Público - 16 Fev 04

"Uma em Cada Duas Baixas Não Se Deveria Verificar"

As comparticipações do subsídio de doença vão diminuir nas baixas mais curtas e aumentar para as de maior duração. O ministro afirma que o objectivo desta reforma não foi combater a fraude mas sim de justiça social porque procura diferenciar as especificidades entre uma doença prolongada, onde se gastam mais medicamentos, e uma simples constipação.

P. - Ao modificar as regras do subsídio de doença o que aconteceu é que mais de 50 por cento dos beneficiários vão passar a receber menos (os que têm baixas até 30 dias) e só uns doze por cento (os com baixas de mais de 90 dias) passarão a receber mais. Isto não é um exagero?
R. - Essa comparação não pode ser feita assim, porque as baixas com mais de 90 dias também incluem as baixas de 30 dias. Não começam ao dia 91...

P. - A verdade é que muitas pessoas, a maioria, que felizmente têm baixas inferiores a 30 dias, vão receber menos. Nuns casos a comparticipação passa de 65 para 55 por cento, noutros para 60 por cento. Isto não é uma forma de, através de uma "colecta mínima", combater as baixas fraudulentas que o sistema não consegue detectar?
R. - Há dois aspectos que não podemos separar. Um é que se as comparticipações diminuem para as baixas mais curtas, aumentam para as que duram mais tempo. Uma coisa é ficar em casa uma semana com uma gripe, outra coisa é sofrer uma doença de seis, sete meses, mais grave, com impacto mais forte no orçamento familiar. O que quisemos foi, através de uma diferenciação positiva, proteger as situações de maior impacto no orçamento das pessoas.
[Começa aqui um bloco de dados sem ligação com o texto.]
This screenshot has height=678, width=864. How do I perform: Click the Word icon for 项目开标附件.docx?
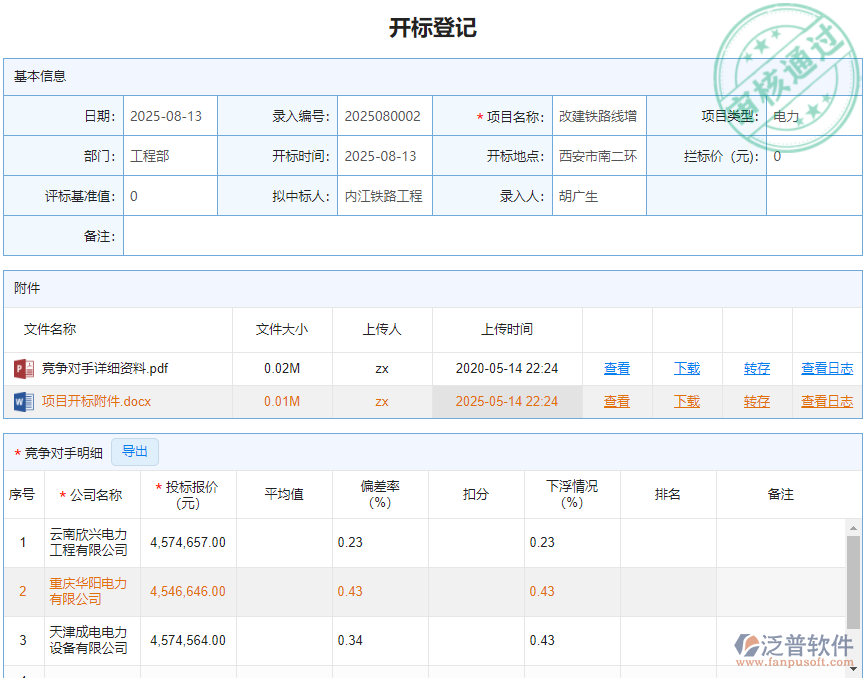[23, 401]
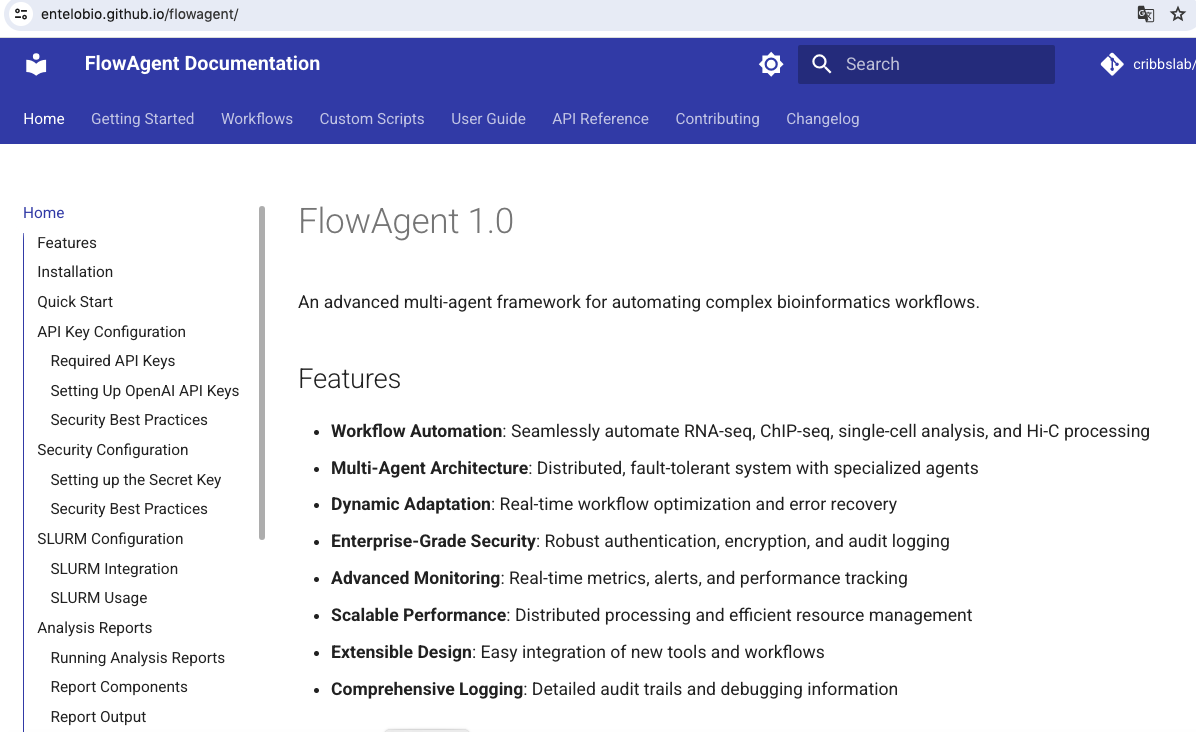Click the Google Translate icon in the address bar
This screenshot has width=1196, height=732.
tap(1144, 15)
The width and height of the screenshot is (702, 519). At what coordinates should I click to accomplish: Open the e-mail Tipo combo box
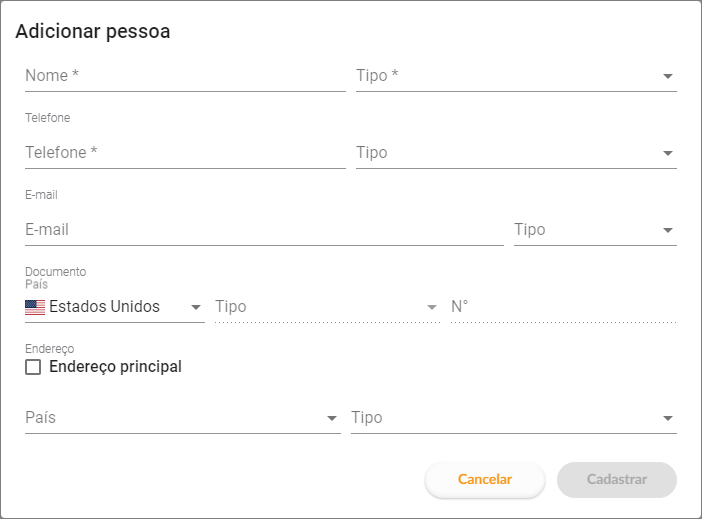pos(595,230)
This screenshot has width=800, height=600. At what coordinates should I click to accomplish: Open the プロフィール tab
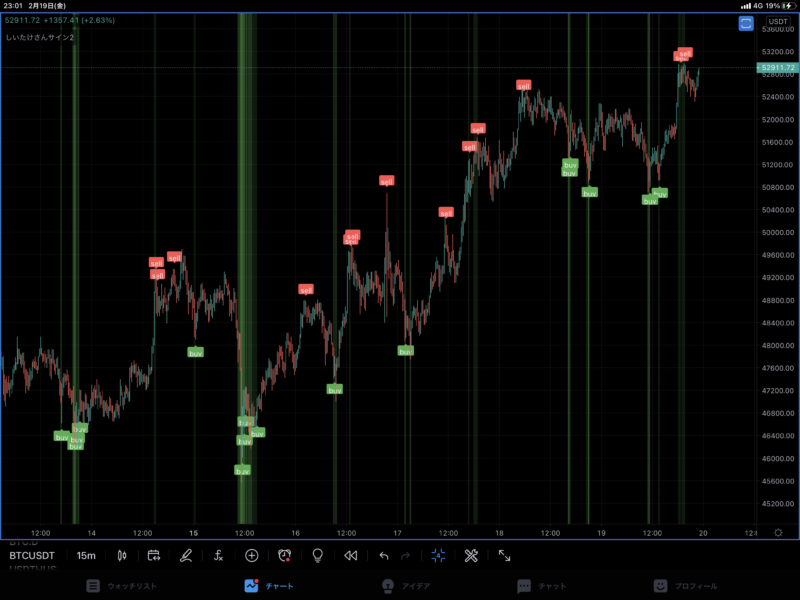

Por outro lado, nas baixas mais curtas o que acontecia no sistema actual era inverosímil: a pessoa tinha seis meses para entregar o certificado da baixa. Podia entregá-lo e ter voltado ao trabalho há muito. Agora tem cinco dias úteis...

P. - Isso não é de menos?
R. - Não. Se alguém está doente necessita de receber o subsídio de doença. O sistema anterior, em que se podia entregar o certificado da baixa depois de já se estar de alta beneficiava os mais ricos, os que podiam dispensar o subsídio e recebê-lo mais tarde, ao mesmo tempo que impossibilitava as inspecções. Os pobres, que precisavam desse subsídio, eram mais fiscalizados.

Mais: estar de baixa, com baixas curtas, para certos níveis de rendimentos significava receber mais do que estando a trabalhar, o que era um incentivo a não trabalhar se não se fosse apanhado.

Ora onde é que o Estado tem dificuldade em fiscalizar? Nas "baixas cometa", de uma semana, duas semanas. Uma baixa de três meses é facilmente fiscalizável. Nas baixas de curta duração o certificado quase sempre só era entregue depois do trabalhador ter alta. Mais: quando fazemos o controlo das baixas, verificamos que loga à partida dois em cada três trabalhadores de baixa nem sequer comparecem. Depois, feito o exame, verifica-se que 27,5 por cento são considerados aptos para o trabalho. Ora isto indicia que em cada duas baixas, conjugando os dois factores, uma não se devia verificar. Isto é incomportável para o país. Temos o triplo do absentismo, por doença mas não só, do que Espanha.

Mesmo assim, repito, o objectivo desta reforma não foi combater a fraude, foi um objectivo de justiça social porque é completamente diferente uma doença prolongada, onde se gastam mais medicamentos, do que uma simples constipação. Por isso é que o resultado final dos gastos com o subsídio de doença não dá uma diminuição, pois o objectivo não foi poupar mas sim distribuir melhor. Para mim trata-se de aplicar o princípio sagrado da equidade, acabar com a ideia de que se deve tratar de forma igual o que é diferente: deve-se tratar de forma diferente o que é diferente.